··· Document segment

SQL University – Internals by the Numbers

Hello everyone, and welcome to Internals week of the 2011 Spring semester of SQL University.  I am Erin Stellato and I will be your professor this week.

When you think Internals, what comes to mind?  It could be any number of topics…  The Storage Engine, the Optimizer, SQLOS, Buffer Cache – I could go on, the topic of Internals is very wide and very deep.  For me, when I start thinking about Internals, I picture this book first:

SQL Server 2008 Internals

SQL Server 2008 Internals

And then this one:

SQL Server 2008 Internals and Troubleshooting

SQL Server 2008 Internals and Troubleshooting

And then I start thinking of things like pages, data types, indexes, the transaction log, etc.  There’s an extensive list of topics that are included when you cover Internals, because you’re talking about how SQL Server works.

It’s a vast product, and there’s a lot I could write about this week.  So you think it would be easy for me to find a few things to write posts about, right?  Wrong.  So, so wrong.  Where do I start?  How much should I cover?  Do I just take one topic and start at 100 level and go to 400 level?  Deciding what to write was harder than deciding between watching Apollo 13 and The Right Stuff.

Suffice to say, I initially felt a bit lost (note to self, next time be more specific tossing out SQLU topics to Jorge), but that was a good lesson.  I was reminded of not only the depth to which you can go with Internals (and boy you better know your stuff when you start going down the rabbit hole), but also the breadth of topics that fall into Internals.  To me, this demonstrates that there is value to everyone knowing something about Internals.  To what level?  Well, that depends on how much you enjoy it, and also what you do every day.  For me, I just like knowing how things work.

Where to Begin

The first time I read the Internals book, which was the SQL Server 2000 version, I knew very little about SQL Server.  I understood tables and indexes to some degree, and I could write some TSQL, but I did not have a grasp of the big picture.  I decided to start this series with a high level overview of database structures, because I believe you have to understand what a database is and why you have one before you can understand how SQL Server works.

······
··· Records for this exercise

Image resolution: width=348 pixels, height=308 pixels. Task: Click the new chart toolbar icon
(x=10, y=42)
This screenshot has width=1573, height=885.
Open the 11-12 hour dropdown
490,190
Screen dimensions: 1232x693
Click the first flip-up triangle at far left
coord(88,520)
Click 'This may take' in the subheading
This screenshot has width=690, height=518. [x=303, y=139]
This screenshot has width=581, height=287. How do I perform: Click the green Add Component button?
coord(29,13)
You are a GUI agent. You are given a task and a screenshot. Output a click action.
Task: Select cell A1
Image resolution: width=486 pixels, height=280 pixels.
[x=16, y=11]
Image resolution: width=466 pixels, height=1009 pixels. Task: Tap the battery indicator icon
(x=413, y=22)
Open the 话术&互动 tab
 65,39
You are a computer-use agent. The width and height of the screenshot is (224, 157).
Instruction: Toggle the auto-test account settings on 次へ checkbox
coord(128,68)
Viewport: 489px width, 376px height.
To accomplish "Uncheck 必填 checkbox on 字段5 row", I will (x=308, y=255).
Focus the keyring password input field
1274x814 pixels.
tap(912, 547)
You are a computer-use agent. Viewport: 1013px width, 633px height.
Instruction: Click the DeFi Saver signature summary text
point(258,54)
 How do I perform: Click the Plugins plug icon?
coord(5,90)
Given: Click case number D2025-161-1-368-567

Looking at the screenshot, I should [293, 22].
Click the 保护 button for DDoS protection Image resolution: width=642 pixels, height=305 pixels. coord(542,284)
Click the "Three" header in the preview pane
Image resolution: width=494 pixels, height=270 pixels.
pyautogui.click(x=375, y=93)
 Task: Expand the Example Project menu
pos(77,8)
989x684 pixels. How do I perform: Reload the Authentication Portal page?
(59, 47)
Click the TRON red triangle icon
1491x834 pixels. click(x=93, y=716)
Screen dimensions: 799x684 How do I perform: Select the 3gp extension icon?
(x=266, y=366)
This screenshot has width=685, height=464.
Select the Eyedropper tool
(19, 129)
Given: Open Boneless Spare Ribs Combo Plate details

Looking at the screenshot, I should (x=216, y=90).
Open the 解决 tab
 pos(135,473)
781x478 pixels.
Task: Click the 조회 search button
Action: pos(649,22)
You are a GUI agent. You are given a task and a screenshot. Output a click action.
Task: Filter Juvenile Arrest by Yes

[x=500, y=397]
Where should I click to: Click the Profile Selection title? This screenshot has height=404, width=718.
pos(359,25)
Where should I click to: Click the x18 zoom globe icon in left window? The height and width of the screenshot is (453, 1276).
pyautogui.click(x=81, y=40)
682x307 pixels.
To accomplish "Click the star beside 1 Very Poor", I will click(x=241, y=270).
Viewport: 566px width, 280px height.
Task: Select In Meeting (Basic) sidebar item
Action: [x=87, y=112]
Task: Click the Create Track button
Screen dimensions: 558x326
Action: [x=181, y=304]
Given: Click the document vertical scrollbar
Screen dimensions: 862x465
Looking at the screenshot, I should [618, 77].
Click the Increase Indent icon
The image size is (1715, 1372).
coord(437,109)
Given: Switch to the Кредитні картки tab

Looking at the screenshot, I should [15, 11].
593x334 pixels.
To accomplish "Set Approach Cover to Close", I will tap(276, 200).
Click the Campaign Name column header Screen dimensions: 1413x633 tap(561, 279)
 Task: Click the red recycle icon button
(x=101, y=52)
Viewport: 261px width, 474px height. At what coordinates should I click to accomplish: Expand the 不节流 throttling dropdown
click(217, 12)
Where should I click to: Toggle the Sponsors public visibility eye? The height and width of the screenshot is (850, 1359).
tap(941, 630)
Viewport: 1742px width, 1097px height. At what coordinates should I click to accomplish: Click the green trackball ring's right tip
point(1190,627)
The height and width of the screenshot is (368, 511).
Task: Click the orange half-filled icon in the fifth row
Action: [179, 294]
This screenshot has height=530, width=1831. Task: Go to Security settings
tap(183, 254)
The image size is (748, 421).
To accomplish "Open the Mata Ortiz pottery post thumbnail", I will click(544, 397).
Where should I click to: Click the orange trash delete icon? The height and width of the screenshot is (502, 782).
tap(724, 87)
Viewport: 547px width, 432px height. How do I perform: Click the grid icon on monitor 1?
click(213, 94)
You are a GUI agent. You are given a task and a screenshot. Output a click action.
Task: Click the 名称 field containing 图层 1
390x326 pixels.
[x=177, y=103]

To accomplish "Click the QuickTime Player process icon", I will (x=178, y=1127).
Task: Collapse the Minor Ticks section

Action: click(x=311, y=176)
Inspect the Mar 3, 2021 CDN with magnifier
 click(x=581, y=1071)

······

=== List of tasks ===
1. According to the Internals week post, which version of the Internals book did the author read the first time?
2. Return everything in the records from their first line down to the line containing "tap(912, 547)", with both of those lines included.
The Internals week post and the records have nothing to do with each other.

=== Answers below ===
1. The SQL Server 2000 version.

2.
Image resolution: width=348 pixels, height=308 pixels. Task: Click the new chart toolbar icon
(x=10, y=42)
This screenshot has width=1573, height=885.
Open the 11-12 hour dropdown
490,190
Screen dimensions: 1232x693
Click the first flip-up triangle at far left
coord(88,520)
Click 'This may take' in the subheading
This screenshot has width=690, height=518. [x=303, y=139]
This screenshot has width=581, height=287. How do I perform: Click the green Add Component button?
coord(29,13)
You are a GUI agent. You are given a task and a screenshot. Output a click action.
Task: Select cell A1
Image resolution: width=486 pixels, height=280 pixels.
[x=16, y=11]
Image resolution: width=466 pixels, height=1009 pixels. Task: Tap the battery indicator icon
(x=413, y=22)
Open the 话术&互动 tab
 65,39
You are a computer-use agent. The width and height of the screenshot is (224, 157).
Instruction: Toggle the auto-test account settings on 次へ checkbox
coord(128,68)
Viewport: 489px width, 376px height.
To accomplish "Uncheck 必填 checkbox on 字段5 row", I will (x=308, y=255).
Focus the keyring password input field
1274x814 pixels.
tap(912, 547)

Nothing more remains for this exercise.